• WHAT THE TASK ASKS:
Starting at the first entry below, repeat all the data word for word and drop the pictures.

• INFORMATION SHOWN:
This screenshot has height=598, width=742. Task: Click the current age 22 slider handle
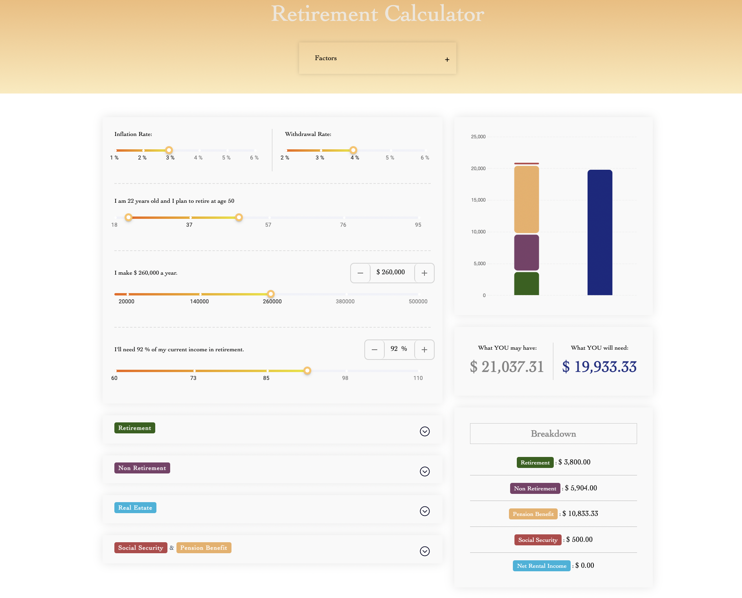[129, 217]
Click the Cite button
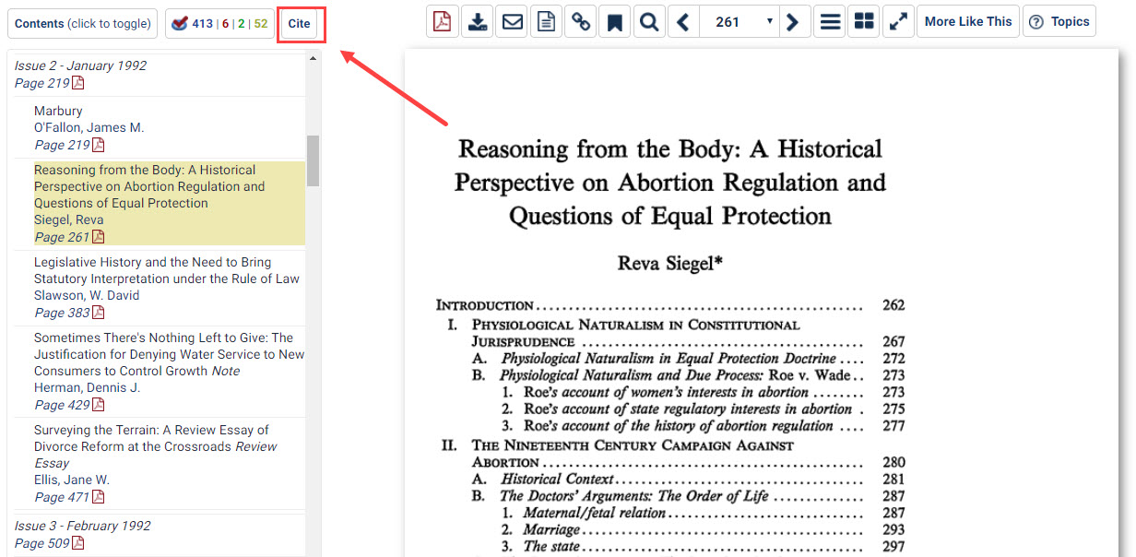 (299, 23)
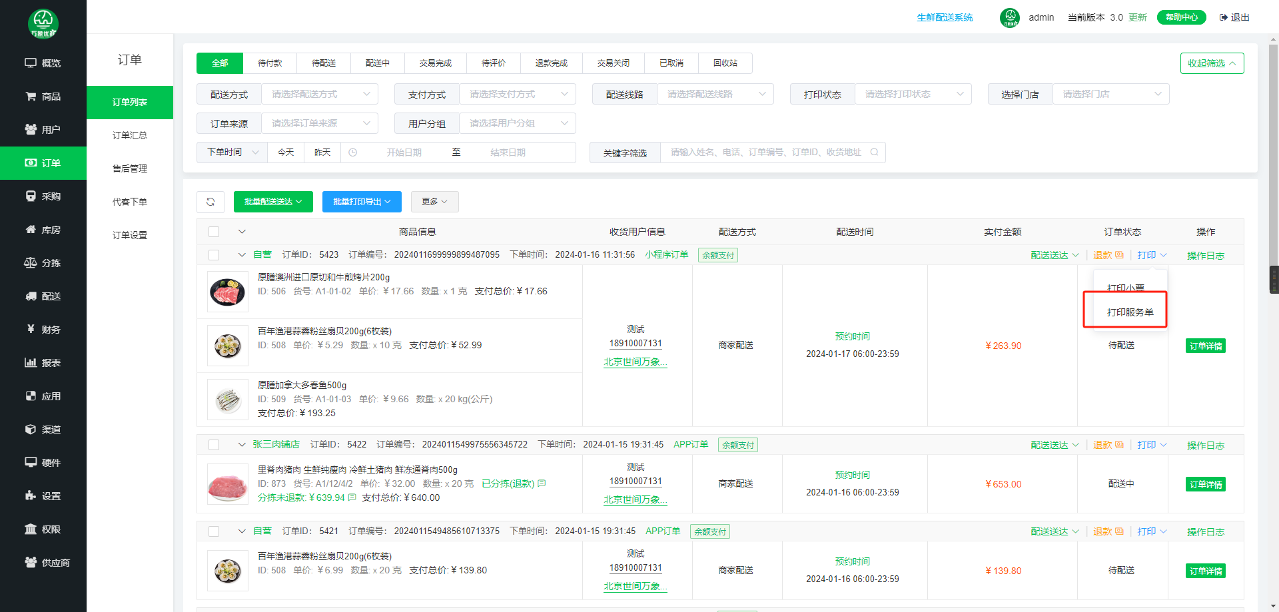This screenshot has width=1279, height=612.
Task: Open the 配送 delivery truck sidebar item
Action: tap(31, 296)
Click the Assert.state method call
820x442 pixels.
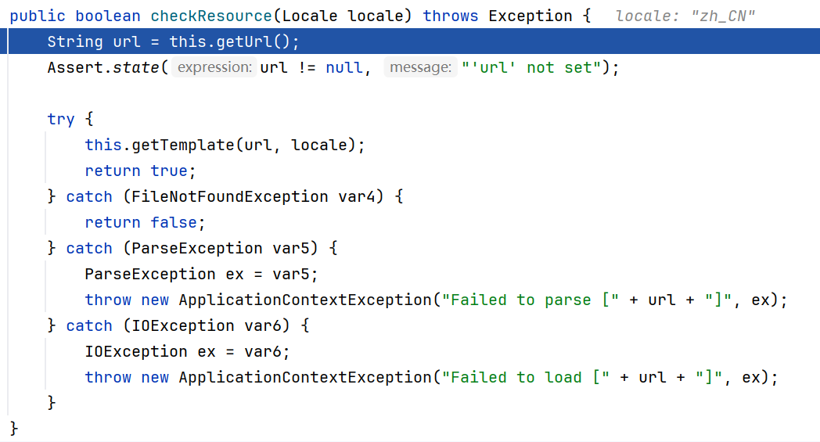103,67
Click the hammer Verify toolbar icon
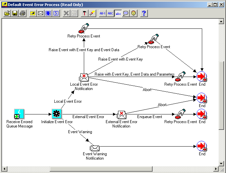This screenshot has width=226, height=173. (x=85, y=13)
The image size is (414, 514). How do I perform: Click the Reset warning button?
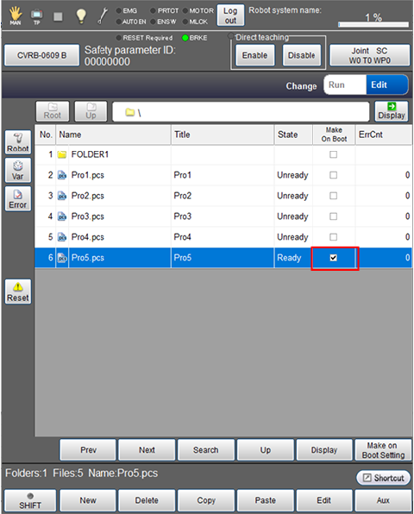18,291
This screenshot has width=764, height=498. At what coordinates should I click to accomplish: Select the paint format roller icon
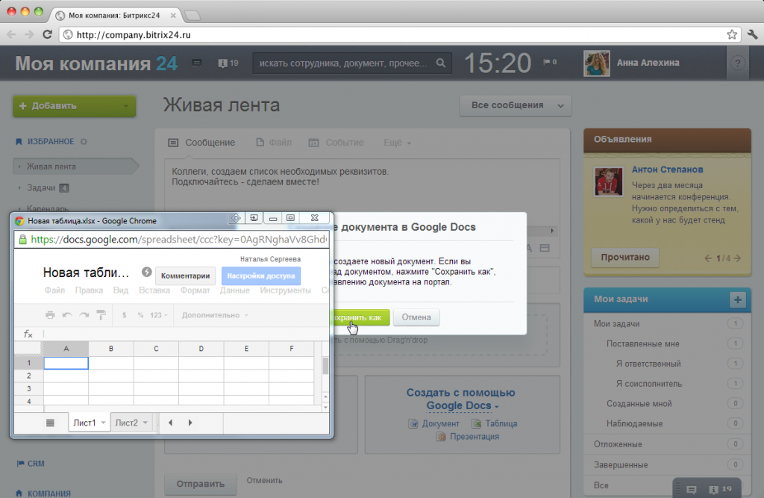click(101, 315)
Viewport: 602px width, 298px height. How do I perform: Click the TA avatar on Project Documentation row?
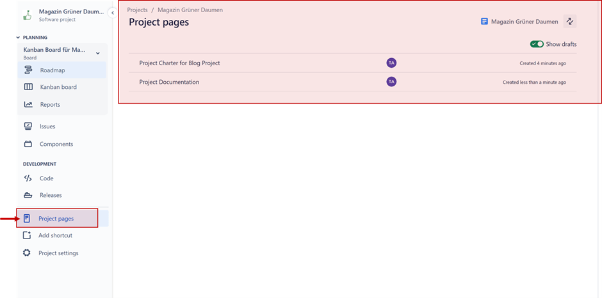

• RESPONSE FOR THIS EXERCISE:
This screenshot has height=598, width=742. Task: Click the current age 22 slider handle
[129, 217]
Click the Cite button
 (299, 23)
This screenshot has width=1279, height=612.
Task: Open the 配送 delivery truck sidebar item
Action: tap(31, 296)
Click the Assert.state method call
820x442 pixels.
103,67
Click the hammer Verify toolbar icon
This screenshot has width=226, height=173. (x=85, y=13)
The image size is (414, 514). How do I perform: Click the Reset warning button?
18,291
This screenshot has width=764, height=498. At what coordinates should I click to accomplish: Select the paint format roller icon
click(101, 315)
Viewport: 602px width, 298px height. How do I perform: Click the TA avatar on Project Documentation row?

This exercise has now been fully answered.